If you're able to update/query one block of size N in f(N) and update/query a block partially in g(N) then the cost is (N / X) * f(X) + 2 * g(X). Optimizing that expression we get that X must be O(sqrt(NlogN)) if f(X) = logN and g(X) = X.
You can use the lazy segment tree + treap (or any other balanced tree) to solve it in $$$\mathcal O(\log^2 n)$$$ per query. In implementation, you can build a balanced tree for each node in segment tree, and it controls the whole subtree of that node (and as you know, a subtree in segment tree means a interval). Evidently, every node in segment tree will be in $$$\mathcal O(\log n)$$$ balanced trees, so it has a right complexity.
To make the change, you can do it like the simple lazy segment tree. So you can maintain a value $$$add$$$ in segment tree which means "how much this subtree of the node (a interval in fact) add/subtract". When you query, you also just do it like the simple lazy segment tree, but on each node, you should query the rank of $$$-add$$$, because now $$$-add$$$ is $$$0$$$ in fact.
pretty sure this fails for similar reasons why merge sort tree fails: when returning back up, how do you merge 2 updated treaps in O(logn)?

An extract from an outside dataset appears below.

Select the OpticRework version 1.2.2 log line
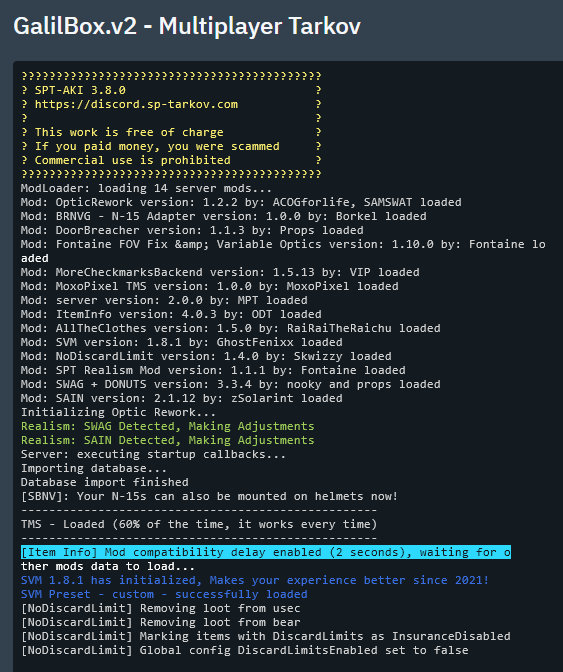Screen dimensions: 563x672 click(241, 202)
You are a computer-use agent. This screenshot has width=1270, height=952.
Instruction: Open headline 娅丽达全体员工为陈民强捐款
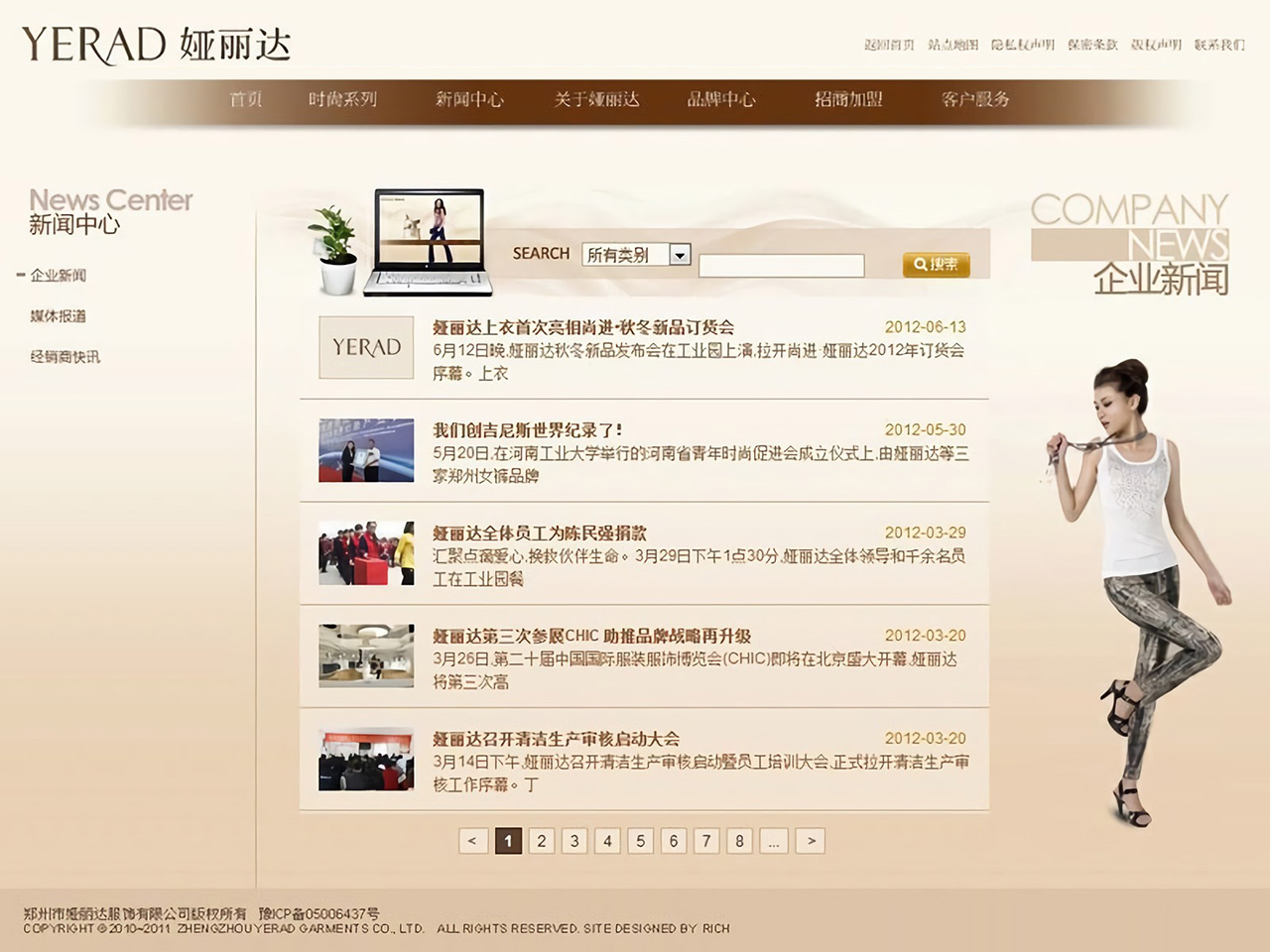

emm, you're right. the tag is unable to turn around the hopeless situation of this solution.
There exist a variant of this problem which only deals with subtractions: https://oj.vnoi.info/problem/bedao_m23_e (obviously $$$O(n\sqrt{n}log(n))$$$ does not work here)
By the way, $$$O(n\sqrt{n}log(n))$$$ does work for subtask 2, which matches your constraints.